Bei einem Attentat auf die australische Botschaft in Jakarta werden neun Menschen getötet

Der Knall ist kurz und dumpf, dann wackelt der Schreibtisch. Die Druckwelle wischt über das Haus, eine gute Sekunde lang. Fensterscheiben zittern, in einer kleinen Holzablage klackern Bleistifte, dann ist es still. In Jakarta glauben alle sofort an eine Bombe. Zwei Kilometer sind es bis zur Rasuna-Sahid-Straße. Die mächtige Allee hat zehn Fahrspuren, am Rand reihen sich Bürotürme, Restaurants, ein Fünf-Sterne-Hotel und 14 Botschaften aneinander. Tausende laufen weg. Manche gehen mit ernsten Mienen, andere joggen mit Angst in den Augen. Zwei Frauen umarmen sich im Gehen, die eine weint, die andere versucht, sie zu beruhigen.

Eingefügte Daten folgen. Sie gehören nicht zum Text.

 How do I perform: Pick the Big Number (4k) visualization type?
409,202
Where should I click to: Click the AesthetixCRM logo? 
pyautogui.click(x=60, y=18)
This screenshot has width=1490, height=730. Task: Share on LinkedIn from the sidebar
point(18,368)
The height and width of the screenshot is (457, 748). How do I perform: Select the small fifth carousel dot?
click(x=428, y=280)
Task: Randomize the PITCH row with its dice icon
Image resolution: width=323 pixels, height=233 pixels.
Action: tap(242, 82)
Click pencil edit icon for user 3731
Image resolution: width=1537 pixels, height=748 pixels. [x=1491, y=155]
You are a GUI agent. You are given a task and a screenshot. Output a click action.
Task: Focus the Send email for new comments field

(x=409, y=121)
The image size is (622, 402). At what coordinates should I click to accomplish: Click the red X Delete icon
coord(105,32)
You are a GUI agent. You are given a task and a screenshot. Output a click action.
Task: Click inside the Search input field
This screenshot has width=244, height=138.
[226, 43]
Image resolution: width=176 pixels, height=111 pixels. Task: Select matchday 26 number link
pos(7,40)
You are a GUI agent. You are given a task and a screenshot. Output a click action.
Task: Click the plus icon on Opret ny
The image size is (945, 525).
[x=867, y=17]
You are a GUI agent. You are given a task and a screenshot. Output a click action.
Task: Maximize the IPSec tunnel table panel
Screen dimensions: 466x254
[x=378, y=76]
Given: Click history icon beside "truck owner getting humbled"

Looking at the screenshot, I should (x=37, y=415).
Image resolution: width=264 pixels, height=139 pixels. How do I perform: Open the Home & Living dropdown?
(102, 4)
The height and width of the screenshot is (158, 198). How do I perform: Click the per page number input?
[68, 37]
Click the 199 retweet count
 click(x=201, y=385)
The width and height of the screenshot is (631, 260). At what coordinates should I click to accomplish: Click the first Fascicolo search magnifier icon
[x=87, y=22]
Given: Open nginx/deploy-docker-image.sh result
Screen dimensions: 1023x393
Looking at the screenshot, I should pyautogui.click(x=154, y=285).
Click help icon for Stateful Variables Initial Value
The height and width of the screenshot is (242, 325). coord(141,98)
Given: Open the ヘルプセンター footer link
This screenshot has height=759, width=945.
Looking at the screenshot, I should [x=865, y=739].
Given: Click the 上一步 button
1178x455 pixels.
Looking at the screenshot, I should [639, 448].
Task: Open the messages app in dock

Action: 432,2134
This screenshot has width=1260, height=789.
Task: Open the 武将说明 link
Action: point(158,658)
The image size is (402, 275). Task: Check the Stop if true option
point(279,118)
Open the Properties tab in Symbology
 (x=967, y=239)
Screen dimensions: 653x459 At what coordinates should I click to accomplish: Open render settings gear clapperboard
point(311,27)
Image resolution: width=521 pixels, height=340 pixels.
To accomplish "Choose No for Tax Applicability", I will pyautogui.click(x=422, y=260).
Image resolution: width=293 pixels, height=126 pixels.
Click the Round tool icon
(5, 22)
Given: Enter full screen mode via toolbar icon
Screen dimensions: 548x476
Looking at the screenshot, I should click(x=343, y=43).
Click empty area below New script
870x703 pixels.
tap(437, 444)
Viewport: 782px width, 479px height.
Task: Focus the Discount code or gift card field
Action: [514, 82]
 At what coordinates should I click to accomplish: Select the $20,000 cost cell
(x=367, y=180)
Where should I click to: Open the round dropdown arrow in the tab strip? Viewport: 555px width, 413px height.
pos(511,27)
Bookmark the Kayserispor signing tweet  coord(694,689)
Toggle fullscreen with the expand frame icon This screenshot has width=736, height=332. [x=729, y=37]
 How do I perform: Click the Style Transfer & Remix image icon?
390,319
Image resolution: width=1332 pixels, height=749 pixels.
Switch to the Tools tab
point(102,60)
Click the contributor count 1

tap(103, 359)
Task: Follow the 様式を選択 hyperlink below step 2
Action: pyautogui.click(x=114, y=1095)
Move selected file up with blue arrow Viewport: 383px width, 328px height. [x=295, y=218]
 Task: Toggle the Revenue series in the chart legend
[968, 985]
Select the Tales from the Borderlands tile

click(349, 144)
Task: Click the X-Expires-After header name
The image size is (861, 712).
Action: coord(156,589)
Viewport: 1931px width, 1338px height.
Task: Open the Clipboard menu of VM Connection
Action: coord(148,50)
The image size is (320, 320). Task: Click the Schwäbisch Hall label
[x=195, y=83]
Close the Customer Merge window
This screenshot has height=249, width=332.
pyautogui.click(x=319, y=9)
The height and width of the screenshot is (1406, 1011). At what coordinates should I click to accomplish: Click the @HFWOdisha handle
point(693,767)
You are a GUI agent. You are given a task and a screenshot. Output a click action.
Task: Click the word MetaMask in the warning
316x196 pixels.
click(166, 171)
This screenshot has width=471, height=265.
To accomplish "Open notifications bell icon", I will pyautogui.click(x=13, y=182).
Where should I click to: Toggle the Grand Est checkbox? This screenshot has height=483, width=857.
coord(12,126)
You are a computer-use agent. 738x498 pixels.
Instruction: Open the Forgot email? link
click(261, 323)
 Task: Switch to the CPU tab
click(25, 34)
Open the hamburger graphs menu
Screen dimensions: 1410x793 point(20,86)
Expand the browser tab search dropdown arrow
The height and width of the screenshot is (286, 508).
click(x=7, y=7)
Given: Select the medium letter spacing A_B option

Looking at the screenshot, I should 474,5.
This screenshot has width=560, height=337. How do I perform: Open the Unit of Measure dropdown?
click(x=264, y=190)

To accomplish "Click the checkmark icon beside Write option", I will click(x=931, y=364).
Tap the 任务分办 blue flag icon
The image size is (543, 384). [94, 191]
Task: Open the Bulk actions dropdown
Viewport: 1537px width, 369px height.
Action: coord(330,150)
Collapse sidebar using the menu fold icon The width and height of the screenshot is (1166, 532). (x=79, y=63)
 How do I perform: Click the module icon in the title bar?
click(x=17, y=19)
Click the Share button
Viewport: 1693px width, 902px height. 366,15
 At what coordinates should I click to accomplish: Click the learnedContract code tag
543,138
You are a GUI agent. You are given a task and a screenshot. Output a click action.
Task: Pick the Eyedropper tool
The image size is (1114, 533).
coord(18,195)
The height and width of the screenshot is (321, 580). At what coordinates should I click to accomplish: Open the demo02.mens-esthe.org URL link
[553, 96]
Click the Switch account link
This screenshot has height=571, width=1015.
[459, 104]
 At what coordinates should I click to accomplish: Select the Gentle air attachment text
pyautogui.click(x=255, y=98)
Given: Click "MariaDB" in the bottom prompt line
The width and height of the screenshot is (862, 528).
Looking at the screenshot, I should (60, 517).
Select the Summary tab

„Wo?“, fragt ein Mann einen Polizisten mit Funkgerät. „Australische Botschaft“, sagt der Beamte und nickt mit dem Kopf in die Richtung, aus der Rauch kommt. Schon 500 Meter vor dem Tatort liegen Glassplitter, später knirscht es immer öfter unter den Schuhen. Die Fassaden der Hochhäuser sind zerfetzt. Vor der australischen Botschaft haben die Bäume keine Blätter mehr. Auf der Straße liegen unter Plastikplanen Leichen. Neun Menschen sind tot, 173 Personen werden verletzt. Sirenen heulen, über Megafone geben Polizisten Anweisungen, Verletzte mit blutiger Kleidung irren zwischen Mopedwracks umher. Kurz vor dem Zaun der australischen Botschaft sprudelt Wasser aus dem Boden.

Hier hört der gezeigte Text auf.